Такого рода сознание, с одной стороны, имеет склонность непосредственно к деспотизму, хотя это не совсем подходящее слово, так как здесь сам патриарх излучает сияние, которое ему сообщает его связь с общей идеей. С другой стороны следствием этого является также экономическая несостоятельность. Хозяйство должно как раз заботиться о правах телесности индивидуума, чтобы он имел возможность развиваться как в смысле своих потребностей, так и в смысле своих способностей. Он должен иметь возможность пережить дух не только в идее, но искать его также в инстинктах и склонностях. Для крайнего Востока игнорирование телесности опять-таки обращается в «экономическое преимущество», хотя и в сомнительное: там низкая ценность отдельной человеческой жизни становится капиталом, который дает возможность обеспечить Запад дешевыми товарами потребления.

Сила Востока заключается в том, чтобы стремиться к общности ради нее самой и измерять ценность индивидуума по его вкладу в общину. Как односторонняя крайность эта черта может стать бесчеловечной. В свою очередь как сознательно развитое качество она могла бы помочь Западу, преодолеть свою односторонность и привести к достойному человека общественному укладу. Минимальным условием для этого является восприятие и признание этой черты, чтобы вообще быть в состоянии строить отношения с Востоком. Путин заинтересован в Украине, так как он охвачен идеей единого царства. Для него важно главным образом духовное сообщество, хотя на практике этнические меньшинства часто переживают это как подавление – имеется в виду прямая противоположность экспансии, а именно интеграция, приглашение всего мира к братству со славянским миром.

* Задание a:
Ответь по отрывку на вопросы:
(i) Что, по словам отрывка, должно заботиться о правах телесности индивидуума?
(ii) Чем на крайнем Востоке становится низкая ценность отдельной человеческой жизни?
(iii) Какой идеей охвачен Путин?
Эти записи никак не связаны с отрывком.

Несколько записей

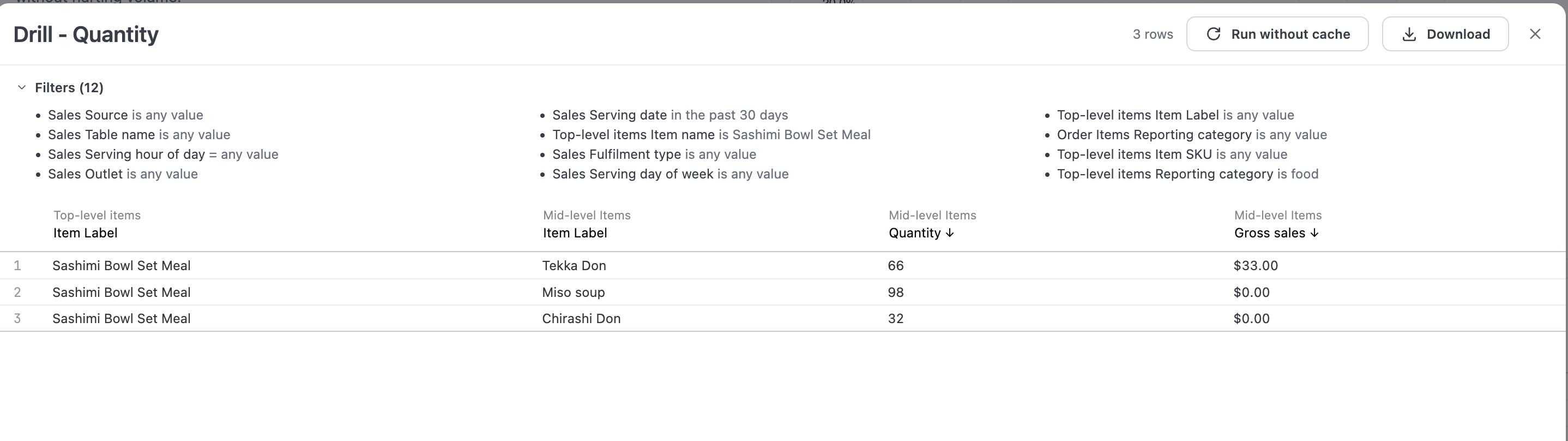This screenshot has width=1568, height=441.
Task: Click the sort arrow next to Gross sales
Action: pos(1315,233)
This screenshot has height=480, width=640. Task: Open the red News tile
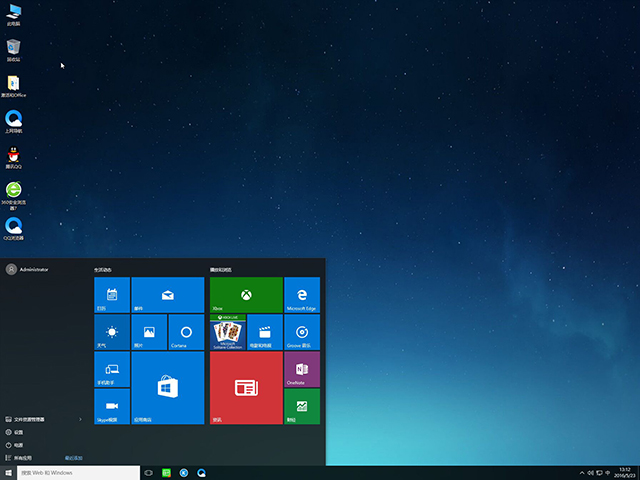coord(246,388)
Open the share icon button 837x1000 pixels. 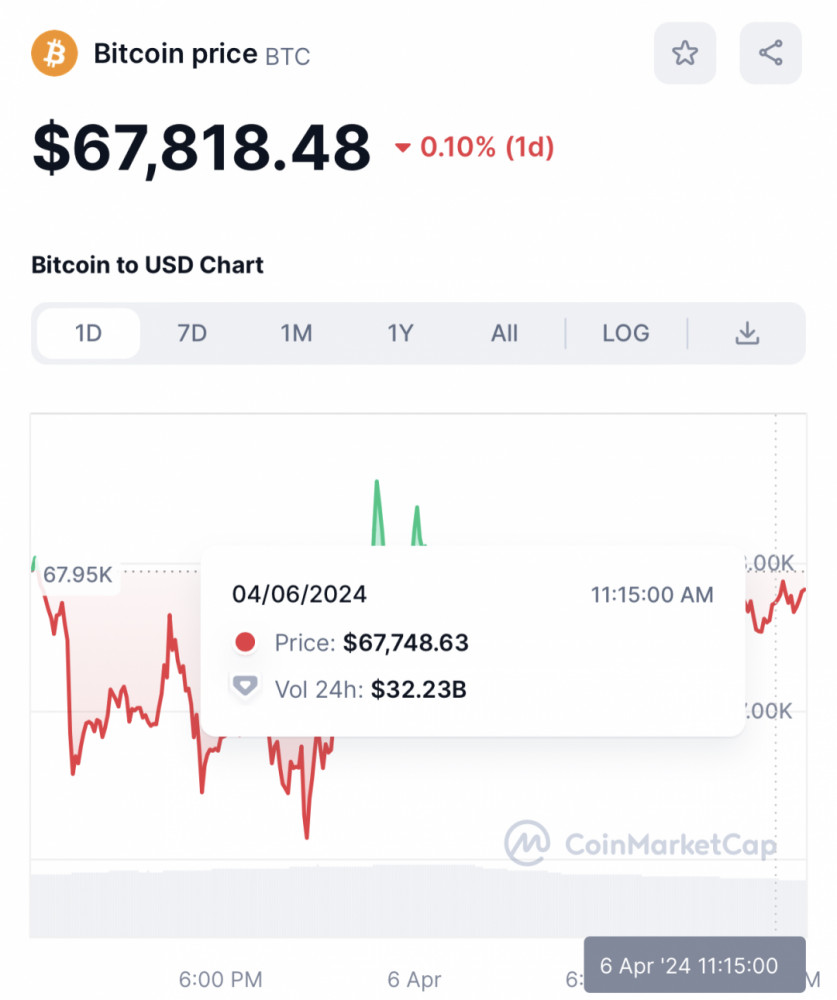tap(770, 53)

* Задание b:
Отфильтруй записи и выпиши каждую строку, где встречается слово «Task».

* Итоговый ответ a:
(i) Хозяйство.
(ii) Капиталом, который дает возможность обеспечить Запад дешевыми товарами потребления.
(iii) Идеей единого царства.

* Итоговый ответ b:
Task: Click the sort arrow next to Gross sales
This screenshot has height=480, width=640. Task: Open the red News tile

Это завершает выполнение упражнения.